▸ Available data
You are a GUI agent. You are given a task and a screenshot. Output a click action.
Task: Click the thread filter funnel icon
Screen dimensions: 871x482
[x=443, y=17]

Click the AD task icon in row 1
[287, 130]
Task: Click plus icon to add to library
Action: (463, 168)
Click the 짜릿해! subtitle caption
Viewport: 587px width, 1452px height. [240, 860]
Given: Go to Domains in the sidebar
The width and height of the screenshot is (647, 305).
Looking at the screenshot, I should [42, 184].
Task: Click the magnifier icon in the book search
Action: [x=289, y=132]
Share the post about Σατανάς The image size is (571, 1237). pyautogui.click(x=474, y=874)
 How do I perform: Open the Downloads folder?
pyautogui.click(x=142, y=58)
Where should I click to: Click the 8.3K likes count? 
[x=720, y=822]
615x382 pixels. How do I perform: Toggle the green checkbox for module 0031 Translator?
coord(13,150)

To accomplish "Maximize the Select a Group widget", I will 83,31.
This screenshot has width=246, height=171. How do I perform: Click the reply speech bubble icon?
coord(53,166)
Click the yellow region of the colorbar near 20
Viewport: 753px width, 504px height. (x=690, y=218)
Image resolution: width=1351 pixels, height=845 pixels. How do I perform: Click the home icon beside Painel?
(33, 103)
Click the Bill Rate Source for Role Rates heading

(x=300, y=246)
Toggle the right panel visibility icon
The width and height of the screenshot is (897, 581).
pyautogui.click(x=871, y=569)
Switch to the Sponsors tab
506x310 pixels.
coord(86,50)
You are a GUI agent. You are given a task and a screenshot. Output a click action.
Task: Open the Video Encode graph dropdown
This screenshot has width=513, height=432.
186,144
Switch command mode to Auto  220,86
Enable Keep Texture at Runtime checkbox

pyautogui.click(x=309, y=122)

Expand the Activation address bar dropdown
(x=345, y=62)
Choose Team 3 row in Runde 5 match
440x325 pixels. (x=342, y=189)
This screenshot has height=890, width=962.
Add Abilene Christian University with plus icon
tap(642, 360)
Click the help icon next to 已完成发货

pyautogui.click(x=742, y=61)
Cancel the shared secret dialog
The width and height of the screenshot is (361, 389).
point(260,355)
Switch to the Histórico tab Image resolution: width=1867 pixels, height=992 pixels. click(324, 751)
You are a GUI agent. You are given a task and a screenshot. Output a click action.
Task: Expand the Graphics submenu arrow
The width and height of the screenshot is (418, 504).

▸ Your instructions
Give the listing above again, word for word.

▸ Written solution
You are a GUI agent. You are given a task and a screenshot. Output a click action.
Task: Click the thread filter funnel icon
Screen dimensions: 871x482
[x=443, y=17]

Click the AD task icon in row 1
[287, 130]
Task: Click plus icon to add to library
Action: (463, 168)
Click the 짜릿해! subtitle caption
Viewport: 587px width, 1452px height. [240, 860]
Given: Go to Domains in the sidebar
The width and height of the screenshot is (647, 305).
Looking at the screenshot, I should [42, 184].
Task: Click the magnifier icon in the book search
Action: [x=289, y=132]
Share the post about Σατανάς The image size is (571, 1237). pyautogui.click(x=474, y=874)
 How do I perform: Open the Downloads folder?
pyautogui.click(x=142, y=58)
Where should I click to: Click the 8.3K likes count? 
[x=720, y=822]
615x382 pixels. How do I perform: Toggle the green checkbox for module 0031 Translator?
coord(13,150)

To accomplish "Maximize the Select a Group widget", I will 83,31.
This screenshot has width=246, height=171. How do I perform: Click the reply speech bubble icon?
coord(53,166)
Click the yellow region of the colorbar near 20
Viewport: 753px width, 504px height. (x=690, y=218)
Image resolution: width=1351 pixels, height=845 pixels. How do I perform: Click the home icon beside Painel?
(33, 103)
Click the Bill Rate Source for Role Rates heading

(x=300, y=246)
Toggle the right panel visibility icon
The width and height of the screenshot is (897, 581).
pyautogui.click(x=871, y=569)
Switch to the Sponsors tab
506x310 pixels.
coord(86,50)
You are a GUI agent. You are given a task and a screenshot. Output a click action.
Task: Open the Video Encode graph dropdown
This screenshot has width=513, height=432.
186,144
Switch command mode to Auto  220,86
Enable Keep Texture at Runtime checkbox

pyautogui.click(x=309, y=122)

Expand the Activation address bar dropdown
(x=345, y=62)
Choose Team 3 row in Runde 5 match
440x325 pixels. (x=342, y=189)
This screenshot has height=890, width=962.
Add Abilene Christian University with plus icon
tap(642, 360)
Click the help icon next to 已完成发货

pyautogui.click(x=742, y=61)
Cancel the shared secret dialog
The width and height of the screenshot is (361, 389).
point(260,355)
Switch to the Histórico tab Image resolution: width=1867 pixels, height=992 pixels. click(324, 751)
You are a GUI agent. You are given a task and a screenshot. Output a click action.
Task: Expand the Graphics submenu arrow
The width and height of the screenshot is (418, 504).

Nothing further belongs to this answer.